How to A/B Test Your Ad Waterfall Without Losing Revenue

April 2, 2026 · AdReact Team

Every monetization team knows the feeling: you are confident that a waterfall change will improve revenue, but the moment you push it live, you hold your breath. What if it backfires? What if fill rates drop? What if you just cost your company thousands of dollars in the time it takes to notice and revert?

This fear is not irrational — it is the reason most publishers leave their waterfall configurations untouched for months at a time, leaving significant revenue on the table. The solution is not to stop making changes. It is to test them properly before committing.

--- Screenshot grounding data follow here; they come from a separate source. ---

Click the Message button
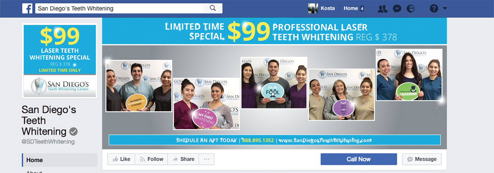pyautogui.click(x=422, y=159)
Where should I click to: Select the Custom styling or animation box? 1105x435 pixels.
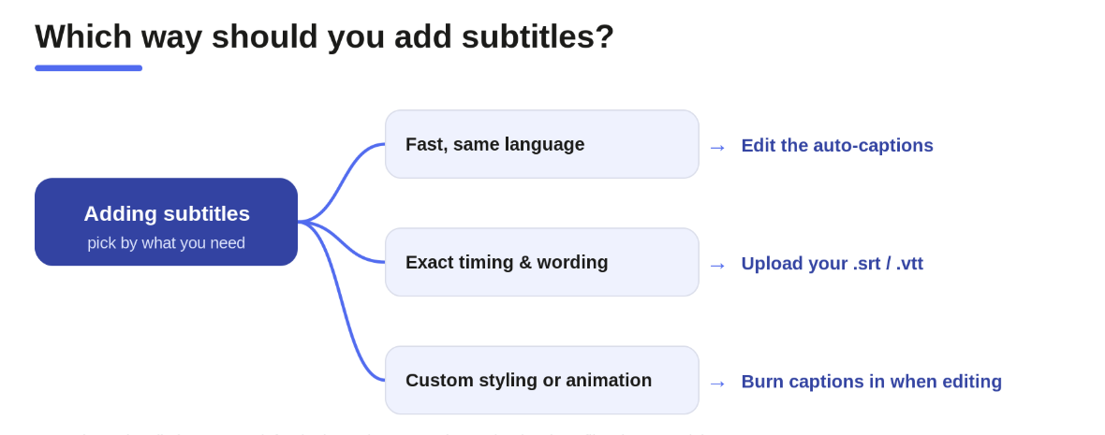[542, 380]
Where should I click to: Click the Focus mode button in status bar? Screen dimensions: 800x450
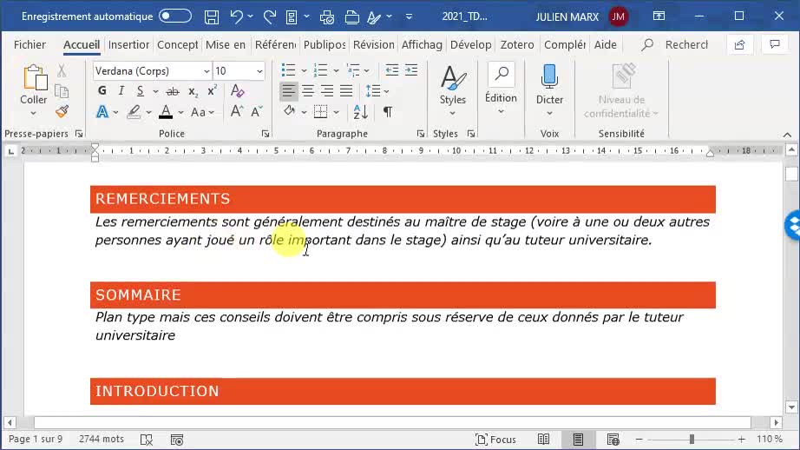tap(496, 440)
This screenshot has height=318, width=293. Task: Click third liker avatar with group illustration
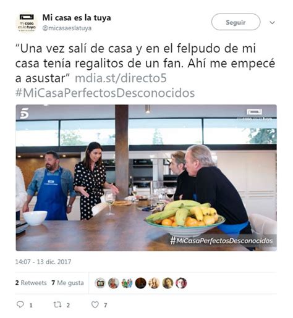pos(127,283)
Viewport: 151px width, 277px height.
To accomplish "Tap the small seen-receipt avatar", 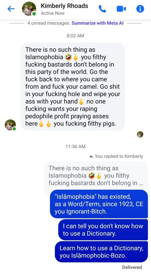I will tap(140, 134).
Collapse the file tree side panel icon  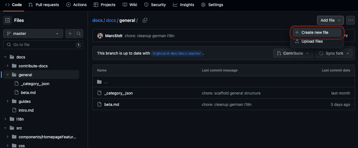[8, 20]

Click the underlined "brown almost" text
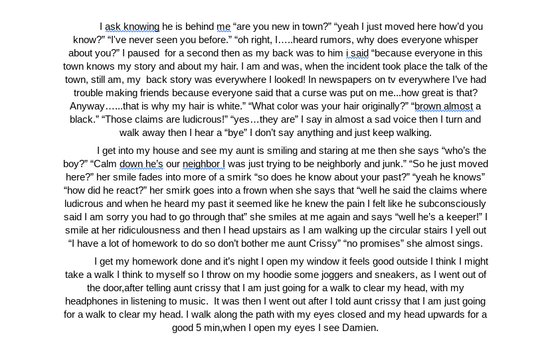(x=444, y=106)
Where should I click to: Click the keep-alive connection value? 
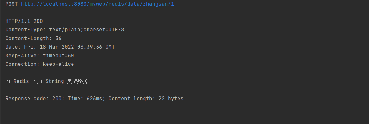pyautogui.click(x=58, y=64)
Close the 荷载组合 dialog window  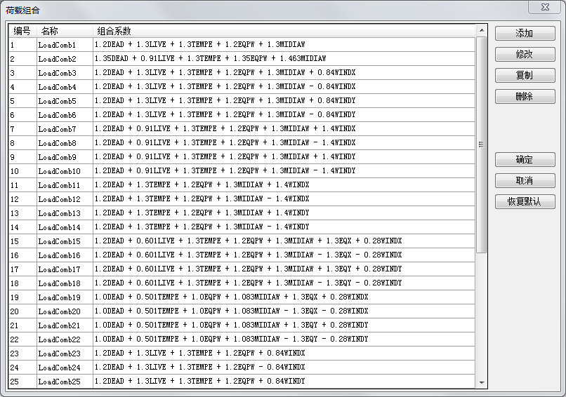click(545, 7)
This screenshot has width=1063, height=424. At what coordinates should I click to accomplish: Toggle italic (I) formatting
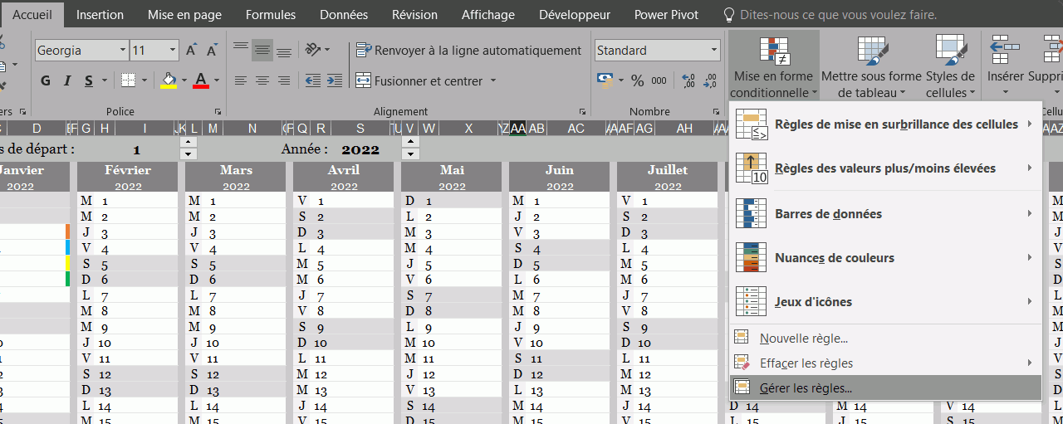coord(67,80)
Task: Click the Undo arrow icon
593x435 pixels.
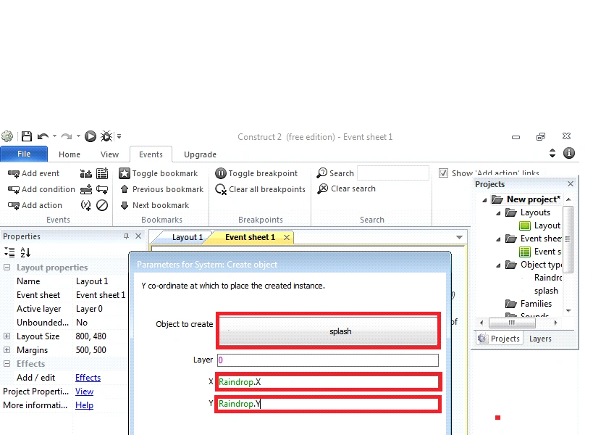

Why Waterfall Testing Is Different

A/B testing a waterfall is not like testing a button color or onboarding flow. Ad revenue is inherently noisy — it fluctuates by hour, day of week, season, and dozens of other factors. A change that looks like a 10 percent improvement on Monday might be entirely explained by normal weekly variation. And unlike product A/B tests where a bad variant causes a slightly worse user experience, a bad waterfall variant can mean thousands of dollars in lost revenue per day.

The Traffic Split Approach

The safest way to test waterfall changes is to split your traffic between the current configuration (control) and the proposed change (variant). Most mediation platforms — including AppLovin MAX and Unity LevelPlay — support traffic segmentation that lets you route a percentage of users to a different waterfall configuration.

How to Set Up a Clean Test

Start with a 90/10 split: 90 percent of traffic continues on your current waterfall, and 10 percent gets the new configuration. This limits your downside risk to 10 percent of traffic while giving you enough data to detect meaningful differences. Run the test for at least seven days to capture weekly cyclicality in ad demand.

What to Measure

Do not just measure eCPM. Track these metrics for both groups: total revenue per thousand daily active users (revenue per mille DAU), fill rate, average eCPM, impressions per session, and — critically — user retention. A waterfall change that lifts eCPM by 15 percent but increases ad load time and drops 7-day retention by 2 percent is a net negative.

The Holdout Group Method

For more significant changes — like adding or removing a demand source, or restructuring your entire waterfall — use a holdout group. Keep 20 percent of your traffic on the old configuration permanently (or for the duration of the test) and roll the new configuration to the remaining 80 percent. This gives you a persistent baseline to compare against, which is especially valuable for changes whose impact may take weeks to fully materialize.

Incremental Rollouts

Once a test shows positive results at 10 percent, do not immediately push to 100 percent. Increase to 25 percent for another few days, then 50, then 75, then 100. Each step gives you a checkpoint to verify that the improvement holds at higher traffic volumes and to catch any issues that only surface at scale — like a demand partner that performs well at low volume but cannot maintain fill rate when given more traffic.

The publishers who consistently grow their ad revenue are not the ones who make the boldest changes — they are the ones who test every change methodically and only commit to winners. Small, validated improvements compound into massive gains over time.

Common Testing Mistakes

Testing Too Many Variables at Once

Change one thing per test. If you simultaneously adjust floor prices, add a new demand source, and rearrange waterfall priority, you cannot attribute the result to any single change. Isolate variables.

Ending Tests Too Early

Ad revenue has significant day-of-week effects. A test that runs Monday through Wednesday will give you a different picture than one that includes a full weekend. Always run tests for at least seven full days, ideally fourteen.

Ignoring Statistical Significance

A 5 percent revenue improvement on a small traffic segment might be noise. Before declaring a winner, ensure the difference is statistically significant — most mediation platforms provide confidence intervals, or you can use standard statistical tools to verify.

Automating the Process

A managed monetization partner can run continuous waterfall tests on your behalf, using automated systems that split traffic, measure results, and promote winning configurations — all without requiring your engineering team to set up and manage test infrastructure. This turns waterfall optimization from an occasional manual process into a continuous improvement engine.